=== What is needed ===
Across the records that follow, determine how many lines contain "Zapfenstreich" and give only the resulting number.

(Saved data entries)
+++

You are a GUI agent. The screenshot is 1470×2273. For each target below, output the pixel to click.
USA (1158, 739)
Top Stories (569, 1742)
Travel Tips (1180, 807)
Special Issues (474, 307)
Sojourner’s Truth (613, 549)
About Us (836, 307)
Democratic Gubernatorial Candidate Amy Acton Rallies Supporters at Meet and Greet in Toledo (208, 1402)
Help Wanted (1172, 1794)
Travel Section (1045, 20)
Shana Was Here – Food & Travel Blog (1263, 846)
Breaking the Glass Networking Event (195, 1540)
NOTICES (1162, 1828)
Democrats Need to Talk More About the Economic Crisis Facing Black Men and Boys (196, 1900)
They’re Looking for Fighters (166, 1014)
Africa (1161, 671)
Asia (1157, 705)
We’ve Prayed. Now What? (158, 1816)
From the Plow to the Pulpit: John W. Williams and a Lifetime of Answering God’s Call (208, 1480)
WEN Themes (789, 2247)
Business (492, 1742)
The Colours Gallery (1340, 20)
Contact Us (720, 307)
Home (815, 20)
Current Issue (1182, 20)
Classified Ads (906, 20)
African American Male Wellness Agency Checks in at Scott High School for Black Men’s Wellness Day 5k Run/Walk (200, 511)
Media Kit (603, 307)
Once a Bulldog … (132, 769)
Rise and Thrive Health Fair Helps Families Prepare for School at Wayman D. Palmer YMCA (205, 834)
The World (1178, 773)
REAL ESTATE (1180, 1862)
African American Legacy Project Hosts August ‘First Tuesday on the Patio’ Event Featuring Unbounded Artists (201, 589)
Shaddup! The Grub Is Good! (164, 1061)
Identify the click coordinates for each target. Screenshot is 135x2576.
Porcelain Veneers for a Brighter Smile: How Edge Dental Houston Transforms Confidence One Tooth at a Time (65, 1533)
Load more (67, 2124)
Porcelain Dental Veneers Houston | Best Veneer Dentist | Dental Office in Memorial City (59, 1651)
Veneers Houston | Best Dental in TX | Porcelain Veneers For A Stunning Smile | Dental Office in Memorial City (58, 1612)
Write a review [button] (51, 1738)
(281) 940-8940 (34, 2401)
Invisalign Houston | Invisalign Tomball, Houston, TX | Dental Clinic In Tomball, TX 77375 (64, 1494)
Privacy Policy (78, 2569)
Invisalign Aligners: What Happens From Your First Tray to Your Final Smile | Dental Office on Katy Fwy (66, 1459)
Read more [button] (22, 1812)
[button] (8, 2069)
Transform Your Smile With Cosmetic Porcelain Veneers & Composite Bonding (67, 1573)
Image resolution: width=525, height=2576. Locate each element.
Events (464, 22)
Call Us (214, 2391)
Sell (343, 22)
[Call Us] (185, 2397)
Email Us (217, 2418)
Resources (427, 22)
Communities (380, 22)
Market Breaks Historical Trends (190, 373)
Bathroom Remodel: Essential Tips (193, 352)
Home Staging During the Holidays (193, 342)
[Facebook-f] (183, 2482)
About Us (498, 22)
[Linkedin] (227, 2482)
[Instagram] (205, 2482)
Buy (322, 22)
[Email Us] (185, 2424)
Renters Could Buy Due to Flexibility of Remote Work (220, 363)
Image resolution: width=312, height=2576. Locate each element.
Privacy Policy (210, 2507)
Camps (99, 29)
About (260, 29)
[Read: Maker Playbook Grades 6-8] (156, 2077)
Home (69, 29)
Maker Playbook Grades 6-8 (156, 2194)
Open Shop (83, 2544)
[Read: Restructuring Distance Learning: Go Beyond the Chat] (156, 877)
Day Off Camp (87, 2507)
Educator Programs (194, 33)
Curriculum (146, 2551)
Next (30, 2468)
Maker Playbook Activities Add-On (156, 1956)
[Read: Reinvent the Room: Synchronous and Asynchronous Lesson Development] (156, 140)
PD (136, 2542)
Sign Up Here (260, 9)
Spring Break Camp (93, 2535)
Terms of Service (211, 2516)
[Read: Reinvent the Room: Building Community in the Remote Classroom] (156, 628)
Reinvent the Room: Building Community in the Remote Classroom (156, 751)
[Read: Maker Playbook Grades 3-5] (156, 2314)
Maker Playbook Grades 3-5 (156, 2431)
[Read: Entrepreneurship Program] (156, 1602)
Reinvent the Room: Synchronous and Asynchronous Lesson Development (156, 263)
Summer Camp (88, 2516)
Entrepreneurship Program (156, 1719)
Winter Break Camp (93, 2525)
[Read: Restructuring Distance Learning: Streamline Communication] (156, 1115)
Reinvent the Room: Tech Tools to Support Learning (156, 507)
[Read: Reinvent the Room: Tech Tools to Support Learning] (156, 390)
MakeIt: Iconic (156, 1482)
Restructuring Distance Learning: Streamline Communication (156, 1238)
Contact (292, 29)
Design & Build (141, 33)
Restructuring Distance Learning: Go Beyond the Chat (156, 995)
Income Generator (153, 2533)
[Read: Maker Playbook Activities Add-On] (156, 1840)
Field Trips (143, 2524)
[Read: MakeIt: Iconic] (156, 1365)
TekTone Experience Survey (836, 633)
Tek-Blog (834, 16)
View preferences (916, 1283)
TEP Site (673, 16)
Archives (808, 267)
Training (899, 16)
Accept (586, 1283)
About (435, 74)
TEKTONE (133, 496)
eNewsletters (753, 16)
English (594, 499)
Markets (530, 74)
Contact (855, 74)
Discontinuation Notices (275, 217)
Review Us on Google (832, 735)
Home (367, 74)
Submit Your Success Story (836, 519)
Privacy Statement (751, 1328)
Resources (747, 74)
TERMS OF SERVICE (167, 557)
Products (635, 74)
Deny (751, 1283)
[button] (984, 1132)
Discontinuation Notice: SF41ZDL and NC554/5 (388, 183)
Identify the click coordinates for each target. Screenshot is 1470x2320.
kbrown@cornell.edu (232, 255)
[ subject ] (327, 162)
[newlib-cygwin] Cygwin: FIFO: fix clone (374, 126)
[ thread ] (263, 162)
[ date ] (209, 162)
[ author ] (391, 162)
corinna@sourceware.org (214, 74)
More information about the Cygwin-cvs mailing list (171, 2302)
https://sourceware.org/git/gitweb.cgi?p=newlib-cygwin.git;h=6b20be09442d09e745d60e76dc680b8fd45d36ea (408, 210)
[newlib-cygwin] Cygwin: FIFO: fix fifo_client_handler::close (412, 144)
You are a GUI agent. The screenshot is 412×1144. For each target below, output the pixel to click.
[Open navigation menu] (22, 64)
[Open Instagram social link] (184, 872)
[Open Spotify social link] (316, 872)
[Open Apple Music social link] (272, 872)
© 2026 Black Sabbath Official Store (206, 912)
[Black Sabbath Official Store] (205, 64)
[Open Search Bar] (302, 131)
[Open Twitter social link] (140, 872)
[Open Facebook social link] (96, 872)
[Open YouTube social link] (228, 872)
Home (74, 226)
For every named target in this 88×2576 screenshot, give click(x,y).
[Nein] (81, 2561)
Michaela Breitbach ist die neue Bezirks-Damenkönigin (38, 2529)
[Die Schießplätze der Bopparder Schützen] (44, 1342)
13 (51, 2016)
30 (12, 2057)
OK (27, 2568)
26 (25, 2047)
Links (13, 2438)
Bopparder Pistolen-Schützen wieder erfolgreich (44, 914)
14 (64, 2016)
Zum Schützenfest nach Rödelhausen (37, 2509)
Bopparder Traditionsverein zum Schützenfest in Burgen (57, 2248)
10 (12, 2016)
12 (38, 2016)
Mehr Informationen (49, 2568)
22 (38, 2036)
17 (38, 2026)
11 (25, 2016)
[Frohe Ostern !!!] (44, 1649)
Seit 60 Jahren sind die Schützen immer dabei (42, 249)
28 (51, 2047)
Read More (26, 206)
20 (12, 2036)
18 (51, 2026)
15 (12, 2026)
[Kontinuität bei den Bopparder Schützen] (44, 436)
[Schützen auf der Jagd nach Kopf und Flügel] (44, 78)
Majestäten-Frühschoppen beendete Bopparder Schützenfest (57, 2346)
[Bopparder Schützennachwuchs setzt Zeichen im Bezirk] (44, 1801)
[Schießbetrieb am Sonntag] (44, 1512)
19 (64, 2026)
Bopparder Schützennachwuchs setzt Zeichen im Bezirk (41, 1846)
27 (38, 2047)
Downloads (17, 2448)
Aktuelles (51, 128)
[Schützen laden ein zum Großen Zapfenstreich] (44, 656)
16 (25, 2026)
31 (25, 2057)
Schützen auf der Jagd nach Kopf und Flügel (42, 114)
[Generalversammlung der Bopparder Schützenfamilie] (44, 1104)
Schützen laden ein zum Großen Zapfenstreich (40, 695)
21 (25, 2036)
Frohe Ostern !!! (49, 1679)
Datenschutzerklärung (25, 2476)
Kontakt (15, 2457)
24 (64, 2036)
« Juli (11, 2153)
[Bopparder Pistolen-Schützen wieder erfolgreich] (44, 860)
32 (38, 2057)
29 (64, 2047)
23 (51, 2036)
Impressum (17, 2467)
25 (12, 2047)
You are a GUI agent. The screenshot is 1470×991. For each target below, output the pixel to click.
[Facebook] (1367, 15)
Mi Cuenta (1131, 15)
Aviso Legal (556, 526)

+++

=== Task solution ===
2